● Task details: Retype all of the entries precisely.
** Opening Data for review block **
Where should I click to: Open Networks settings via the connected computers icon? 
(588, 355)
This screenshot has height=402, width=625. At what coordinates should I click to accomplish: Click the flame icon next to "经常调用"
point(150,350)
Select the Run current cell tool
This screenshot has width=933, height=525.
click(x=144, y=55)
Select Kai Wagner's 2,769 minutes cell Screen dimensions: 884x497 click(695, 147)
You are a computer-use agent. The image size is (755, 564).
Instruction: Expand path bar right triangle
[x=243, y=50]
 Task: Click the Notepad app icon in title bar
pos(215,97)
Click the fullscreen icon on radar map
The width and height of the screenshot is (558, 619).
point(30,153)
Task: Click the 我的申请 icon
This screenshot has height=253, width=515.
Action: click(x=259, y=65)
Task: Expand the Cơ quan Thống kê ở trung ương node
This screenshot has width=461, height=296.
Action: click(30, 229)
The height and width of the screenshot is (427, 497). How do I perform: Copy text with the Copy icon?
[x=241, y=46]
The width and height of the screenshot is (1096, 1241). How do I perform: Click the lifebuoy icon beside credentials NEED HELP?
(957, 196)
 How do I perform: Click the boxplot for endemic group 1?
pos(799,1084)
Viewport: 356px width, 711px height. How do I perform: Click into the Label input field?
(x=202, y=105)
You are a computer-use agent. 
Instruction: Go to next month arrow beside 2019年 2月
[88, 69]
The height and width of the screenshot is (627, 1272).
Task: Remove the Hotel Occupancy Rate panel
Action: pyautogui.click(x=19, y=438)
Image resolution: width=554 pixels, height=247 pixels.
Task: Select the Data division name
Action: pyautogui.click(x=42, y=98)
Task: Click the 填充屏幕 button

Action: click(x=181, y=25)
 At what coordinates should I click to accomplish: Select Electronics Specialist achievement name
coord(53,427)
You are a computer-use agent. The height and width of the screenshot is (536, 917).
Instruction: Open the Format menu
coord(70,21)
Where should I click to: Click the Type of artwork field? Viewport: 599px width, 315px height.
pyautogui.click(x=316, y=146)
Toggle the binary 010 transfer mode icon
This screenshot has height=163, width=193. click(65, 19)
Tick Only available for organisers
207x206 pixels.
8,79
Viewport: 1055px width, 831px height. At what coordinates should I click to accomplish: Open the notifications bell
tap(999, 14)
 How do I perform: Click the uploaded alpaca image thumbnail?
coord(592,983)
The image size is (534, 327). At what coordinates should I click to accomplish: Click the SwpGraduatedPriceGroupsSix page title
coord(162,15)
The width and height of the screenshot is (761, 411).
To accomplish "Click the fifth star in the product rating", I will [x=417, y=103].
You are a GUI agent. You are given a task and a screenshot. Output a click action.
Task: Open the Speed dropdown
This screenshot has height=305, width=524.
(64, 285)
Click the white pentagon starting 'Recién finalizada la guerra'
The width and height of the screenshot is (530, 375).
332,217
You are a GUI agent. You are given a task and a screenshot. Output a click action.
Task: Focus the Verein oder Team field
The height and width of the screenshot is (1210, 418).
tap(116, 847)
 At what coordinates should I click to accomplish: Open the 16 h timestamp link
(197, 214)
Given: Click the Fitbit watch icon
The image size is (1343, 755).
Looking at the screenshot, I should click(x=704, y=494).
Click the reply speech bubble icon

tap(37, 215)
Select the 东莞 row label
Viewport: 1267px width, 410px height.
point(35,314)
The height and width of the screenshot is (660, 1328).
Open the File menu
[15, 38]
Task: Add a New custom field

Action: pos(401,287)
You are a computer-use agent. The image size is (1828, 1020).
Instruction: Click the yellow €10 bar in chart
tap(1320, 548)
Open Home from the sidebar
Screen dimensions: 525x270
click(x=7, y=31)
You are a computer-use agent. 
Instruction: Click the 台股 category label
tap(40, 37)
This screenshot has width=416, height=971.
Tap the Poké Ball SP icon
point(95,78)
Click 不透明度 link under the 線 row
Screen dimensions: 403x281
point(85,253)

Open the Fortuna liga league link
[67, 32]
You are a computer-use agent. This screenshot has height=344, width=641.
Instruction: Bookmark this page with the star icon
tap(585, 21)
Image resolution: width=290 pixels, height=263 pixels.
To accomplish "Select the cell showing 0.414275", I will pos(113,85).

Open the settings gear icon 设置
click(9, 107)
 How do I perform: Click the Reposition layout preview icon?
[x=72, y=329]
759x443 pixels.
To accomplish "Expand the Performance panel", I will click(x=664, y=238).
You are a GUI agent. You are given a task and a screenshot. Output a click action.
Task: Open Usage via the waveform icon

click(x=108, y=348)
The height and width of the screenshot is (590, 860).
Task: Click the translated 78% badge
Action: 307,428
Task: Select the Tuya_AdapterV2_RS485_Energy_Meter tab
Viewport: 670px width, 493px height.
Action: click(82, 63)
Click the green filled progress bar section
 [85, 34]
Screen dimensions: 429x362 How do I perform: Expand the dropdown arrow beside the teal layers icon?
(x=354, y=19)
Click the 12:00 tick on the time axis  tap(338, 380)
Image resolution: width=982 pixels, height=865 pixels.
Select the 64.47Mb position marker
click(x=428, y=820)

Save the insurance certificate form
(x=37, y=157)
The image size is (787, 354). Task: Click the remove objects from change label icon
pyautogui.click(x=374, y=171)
** Closing Data for review block **
● Exercise result:
Where should I click to: Open Networks settings via the connected computers icon? 
(588, 355)
This screenshot has height=402, width=625. At what coordinates should I click to accomplish: Click the flame icon next to "经常调用"
point(150,350)
Select the Run current cell tool
This screenshot has width=933, height=525.
click(x=144, y=55)
Select Kai Wagner's 2,769 minutes cell Screen dimensions: 884x497 click(695, 147)
You are a computer-use agent. The image size is (755, 564).
Instruction: Expand path bar right triangle
[x=243, y=50]
 Task: Click the Notepad app icon in title bar
pos(215,97)
Click the fullscreen icon on radar map
The width and height of the screenshot is (558, 619).
point(30,153)
Task: Click the 我的申请 icon
This screenshot has height=253, width=515.
Action: click(x=259, y=65)
Task: Expand the Cơ quan Thống kê ở trung ương node
This screenshot has width=461, height=296.
Action: click(30, 229)
The height and width of the screenshot is (427, 497). How do I perform: Copy text with the Copy icon?
[x=241, y=46]
The width and height of the screenshot is (1096, 1241). How do I perform: Click the lifebuoy icon beside credentials NEED HELP?
(957, 196)
 How do I perform: Click the boxplot for endemic group 1?
pos(799,1084)
Viewport: 356px width, 711px height. How do I perform: Click into the Label input field?
(x=202, y=105)
You are a computer-use agent. 
Instruction: Go to next month arrow beside 2019年 2月
[88, 69]
The height and width of the screenshot is (627, 1272).
Task: Remove the Hotel Occupancy Rate panel
Action: pyautogui.click(x=19, y=438)
Image resolution: width=554 pixels, height=247 pixels.
Task: Select the Data division name
Action: pyautogui.click(x=42, y=98)
Task: Click the 填充屏幕 button

Action: click(x=181, y=25)
 At what coordinates should I click to accomplish: Select Electronics Specialist achievement name
coord(53,427)
You are a computer-use agent. The height and width of the screenshot is (536, 917).
Instruction: Open the Format menu
coord(70,21)
Where should I click to: Click the Type of artwork field? Viewport: 599px width, 315px height.
pyautogui.click(x=316, y=146)
Toggle the binary 010 transfer mode icon
This screenshot has height=163, width=193. click(65, 19)
Tick Only available for organisers
207x206 pixels.
8,79
Viewport: 1055px width, 831px height. At what coordinates should I click to accomplish: Open the notifications bell
tap(999, 14)
 How do I perform: Click the uploaded alpaca image thumbnail?
coord(592,983)
The image size is (534, 327). At what coordinates should I click to accomplish: Click the SwpGraduatedPriceGroupsSix page title
coord(162,15)
The width and height of the screenshot is (761, 411).
To accomplish "Click the fifth star in the product rating", I will [x=417, y=103].
You are a GUI agent. You are given a task and a screenshot. Output a click action.
Task: Open the Speed dropdown
This screenshot has height=305, width=524.
(64, 285)
Click the white pentagon starting 'Recién finalizada la guerra'
The width and height of the screenshot is (530, 375).
332,217
You are a GUI agent. You are given a task and a screenshot. Output a click action.
Task: Focus the Verein oder Team field
The height and width of the screenshot is (1210, 418).
tap(116, 847)
 At what coordinates should I click to accomplish: Open the 16 h timestamp link
(197, 214)
Given: Click the Fitbit watch icon
The image size is (1343, 755).
Looking at the screenshot, I should click(x=704, y=494).
Click the reply speech bubble icon

tap(37, 215)
Select the 东莞 row label
Viewport: 1267px width, 410px height.
point(35,314)
The height and width of the screenshot is (660, 1328).
Open the File menu
[15, 38]
Task: Add a New custom field

Action: pos(401,287)
You are a computer-use agent. The image size is (1828, 1020).
Instruction: Click the yellow €10 bar in chart
tap(1320, 548)
Open Home from the sidebar
Screen dimensions: 525x270
click(x=7, y=31)
You are a computer-use agent. 
Instruction: Click the 台股 category label
tap(40, 37)
This screenshot has width=416, height=971.
Tap the Poké Ball SP icon
point(95,78)
Click 不透明度 link under the 線 row
Screen dimensions: 403x281
point(85,253)

Open the Fortuna liga league link
[67, 32]
You are a computer-use agent. This screenshot has height=344, width=641.
Instruction: Bookmark this page with the star icon
tap(585, 21)
Image resolution: width=290 pixels, height=263 pixels.
To accomplish "Select the cell showing 0.414275", I will pos(113,85).

Open the settings gear icon 设置
click(9, 107)
 How do I perform: Click the Reposition layout preview icon?
[x=72, y=329]
759x443 pixels.
To accomplish "Expand the Performance panel", I will click(x=664, y=238).
You are a GUI agent. You are given a task and a screenshot. Output a click action.
Task: Open Usage via the waveform icon

click(x=108, y=348)
The height and width of the screenshot is (590, 860).
Task: Click the translated 78% badge
Action: 307,428
Task: Select the Tuya_AdapterV2_RS485_Energy_Meter tab
Viewport: 670px width, 493px height.
Action: click(82, 63)
Click the green filled progress bar section
 [85, 34]
Screen dimensions: 429x362 How do I perform: Expand the dropdown arrow beside the teal layers icon?
(x=354, y=19)
Click the 12:00 tick on the time axis  tap(338, 380)
Image resolution: width=982 pixels, height=865 pixels.
Select the 64.47Mb position marker
click(x=428, y=820)

Save the insurance certificate form
(x=37, y=157)
The image size is (787, 354). Task: Click the remove objects from change label icon
pyautogui.click(x=374, y=171)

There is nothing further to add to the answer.